AIM OF THE EXERCISE
Extend the Usenet post proposing new features for the C preprocessor, picking up after its final sentence.

PAGE EXTRACT
• • • • •
[net.lang.c] Fuel for your flames: Things I would like in CPP

kpmartin@watmath.UUCP (Kevin Martin) (09/30/84)

There are several things which I would like in CPP, but before I describe
them, I would like to stifle the obvious flame:
*USING M4 IS NOT A SUITABLE SOLUTION*
1) Not every system has m4 (e.g. non-unix systems)
2) Having to manually use a pre-processor which is not well-integrated
   into the language is a pain; ask anyone who uses Troff+Eqn+Tbl how
   much fun it is to find the original input line which caused Troff
   to issue an error message
3) m4 can't use CPP macros, nor vice versa. For instance, m4 can't use
   names such as NOFILE (in <sys/types.h>), since the include file
   is brought in by CPP's #include directive (which m4 doesn't understand),
   and even if m4 understood #include, it wouldn't understand #define.


Now, on to things I would like to see:
1) The ability to define a token to be the result of an expression:
   e.g.
		#eval XXX 1+2
   would define 'XXX' to have the value 3, just as if I had typed
		#define XXX 3
   The expression would be macro-expanded just as it is for #if

   This is useful for two purposes: Any defined constants within the
   expression can be re-defined without changing the new constant, e.g.
		/* Define offsets */
		#define X 1
		#define Y 2
		#define Z 3

		/* Define first group */
		#define BASE 10
		#eval XX BASE+X
		#eval YY BASE+Y
		#eval ZZ BASE+Z

		/* Define second group */
		#define BASE 20
		 ... /* the value of XX, when expanded, remaine unchanged */

   The other use is to generate new identifiers. This requires some form
   of token concatenation to work:
		#eval NUM NUM+1
		#define NAME tempvar/**/NUM
		/* (or however token concatenation works) */


2) The ability to put newlines in a macro definition, in order that
   the macro, when expanded, can perform other #directives
   This should probably use a directive other than #define, since
   escaping the newline for #define already has meaning. Perhaps:
		#macro name(formals)
			/* put macro body here */
		#endm name
   (The 'name' on the #endm would be optional, and default to the macro
   which is currently being defined; it is there so that the invokation
   of a macro can define other macros)


3) The ability to temporarily send output to another file, to be later
   included by a form of the #include directive. This is similar to the
   diversion facility in m4.
   This facility, combined with macros (as in (2) above), allows the
   generation of parallel tables, since the macro can put the entry
   into the first table, switch to another diversion, and put the entry
   for the second table, then switch back.


4) Given proper macros, it is now useful to have the ability to
   issue error messages, perhaps including a severity (warning --
   the compile can continue, error -- CPP can continue, but the compiler
   should not be called up, fatal -- force CPP to give up immediately).
		#message 0 "Warning: NUM < 0"
   Maybe the quotes aren't needed...

The combination of the first three features allows generation of ragged
initialized arrays: Each row is given a name using #eval and token
concatanation, the row is given storage class 'static', and, by switching
to another diversion, the row pointer in the edge vector can be
initialized to point to the row.
• • • • •
EXTRACTED RECORDS

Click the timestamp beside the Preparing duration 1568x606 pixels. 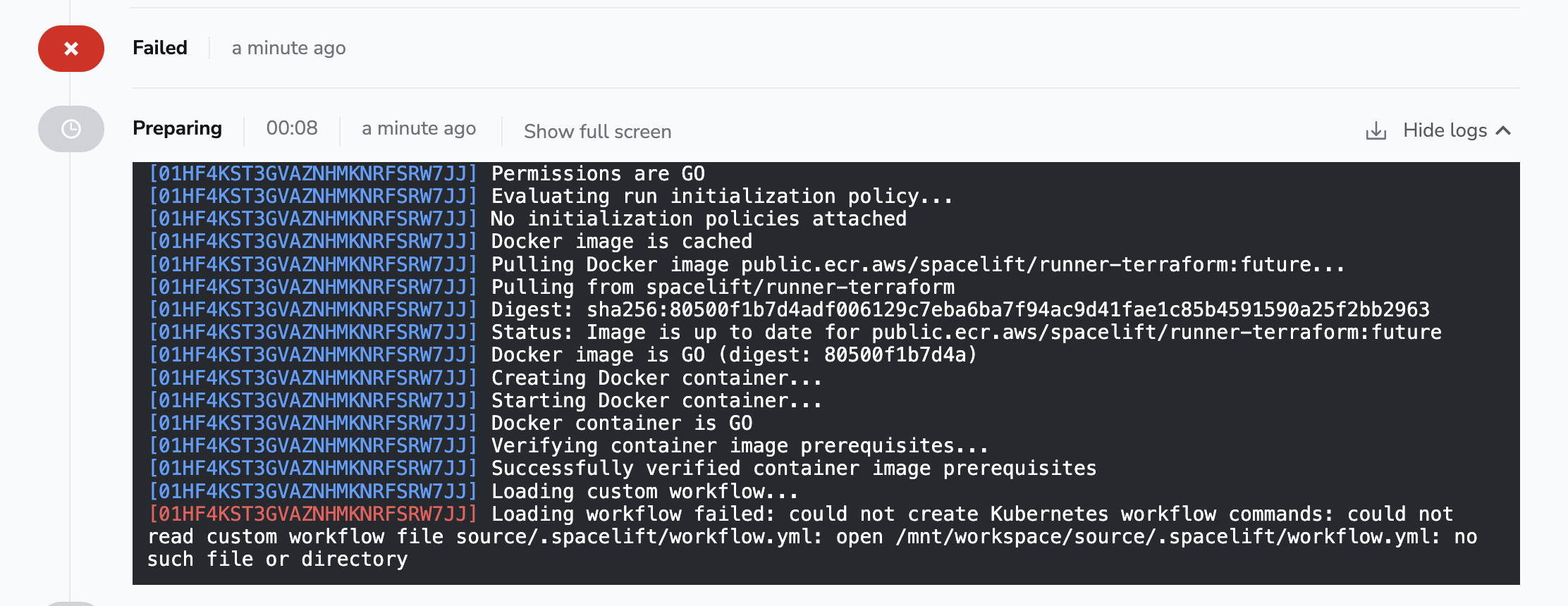pos(418,128)
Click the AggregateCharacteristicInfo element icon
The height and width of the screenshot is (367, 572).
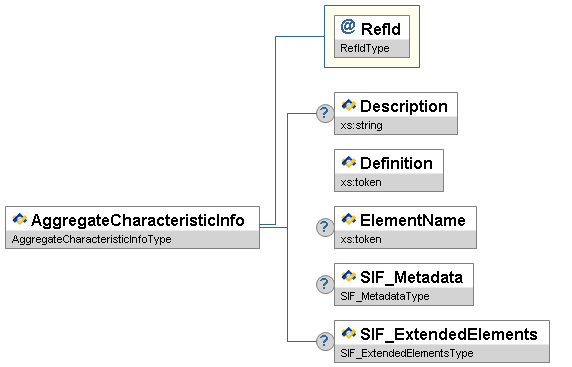[19, 219]

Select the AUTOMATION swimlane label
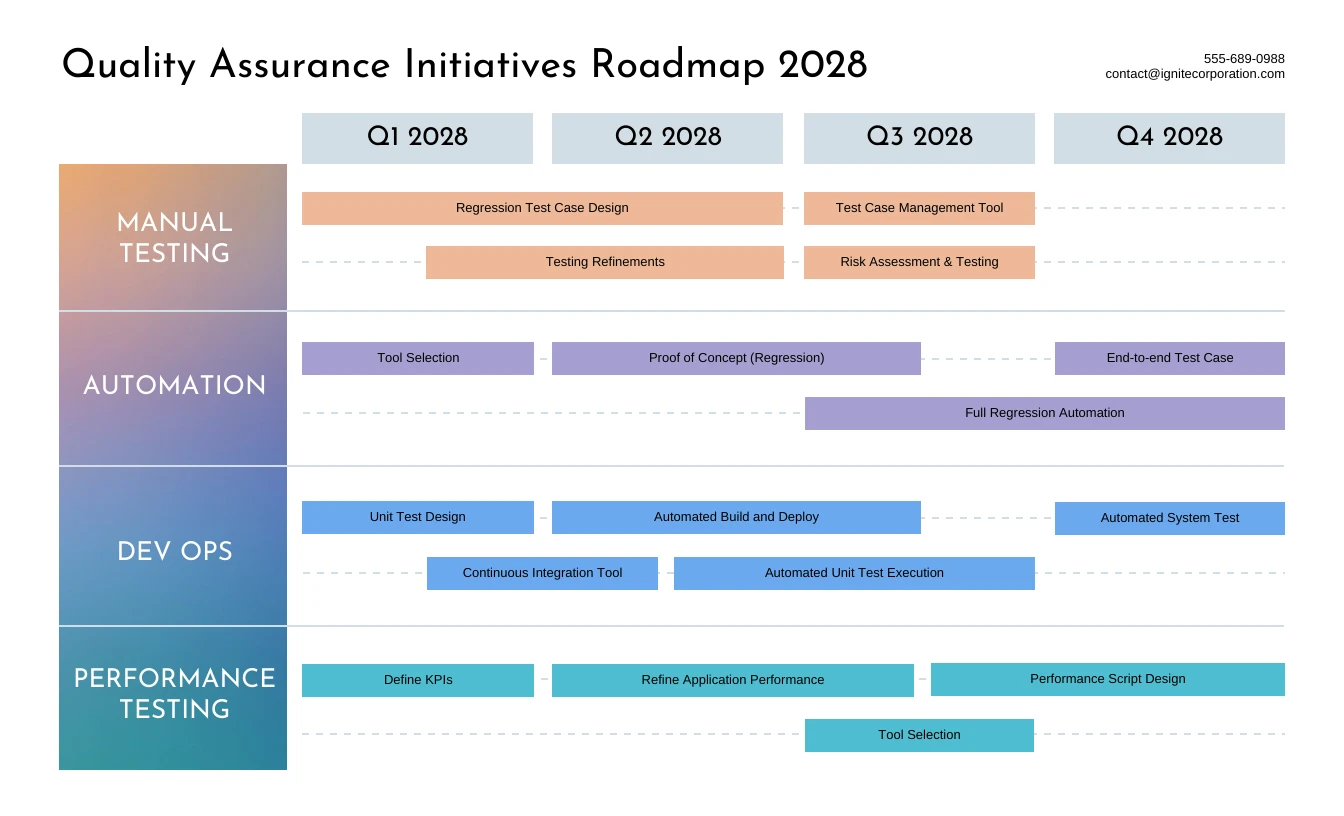173,387
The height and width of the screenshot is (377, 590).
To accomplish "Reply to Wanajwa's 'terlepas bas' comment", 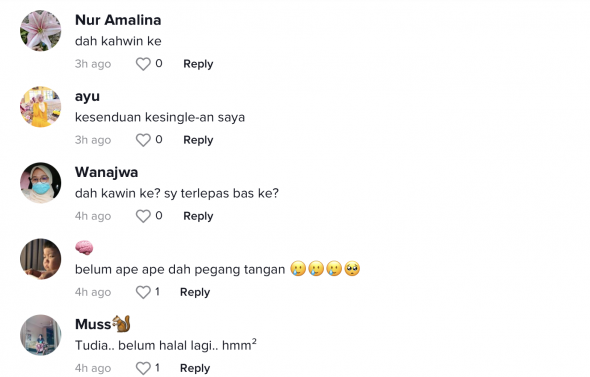I will (198, 216).
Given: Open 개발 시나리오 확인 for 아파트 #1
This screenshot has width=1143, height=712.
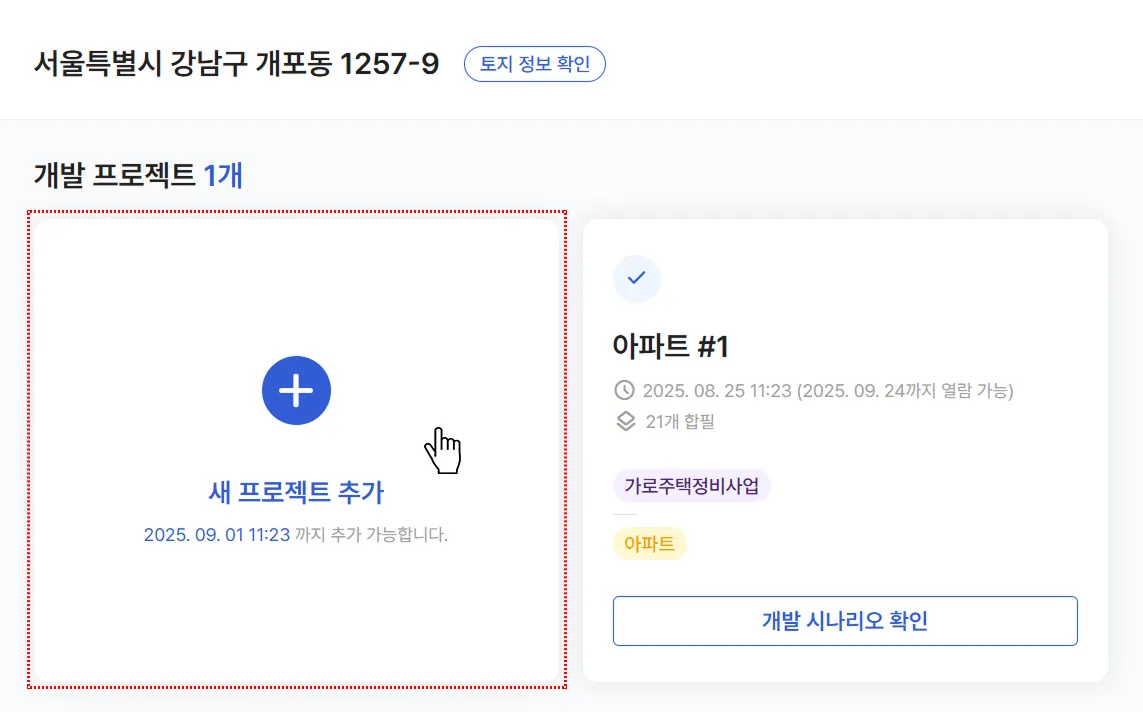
• • • • •
RESULT FOR THIS EXERCISE
Note that none of these changes will harm existing C programs.
And with a well-written CPP, none of these changes are terribly difficult
to implement.
                 Kevin Martin, UofW Software Development Group

gwyn@brl-tgr.ARPA (Doug Gwyn <gwyn>) (10/02/84)

Those look like useful extensions to CPP.  Perhaps they should be put
in the "officially sanctioned extensions" section of the standards
document.  However, it might be counterproductive to insist on all C
compilers having them right away, since it forces a major rewrite
of most existing CPPs.

kendall@wjh12.UUCP (Sam Kendall) (10/02/84)

Kevin Martin proposes extensions to the CPP, making it a fundamentally
more powerful macro processor in several ways.  I will not examine
his proposals in detail, but any consideration of them should include
a lot of thought about the really dangerous and impossible-to-read
things that could be done with them.  Martin conveniently provides an
example:
> The combination of the first three features allows generation of ragged
> initialized arrays: Each row is given a name using #eval and token
> concatanation, the row is given storage class 'static', and, by switching
> to another diversion, the row pointer in the edge vector can be
> initialized to point to the row.
Heaven help us!

One should think very carefully before extending the CPP, because macro
semantics are extremely dangerous.  And they are dangerous in a
different way than pointers.  Complex usage of a powerful macro
processor such as MACRO-11 or m4 is not just hard to make readable; it
is impossible to make readable.  I consider the CPP's lack of power a
feature.

Ill-considered wish-lists can be fun; still, I would like to see
proposed features considered guilty until proven innocent, meaning that
people who propose them should make some attempt to justify them beyond
saying "Wow, look what we could do with this!"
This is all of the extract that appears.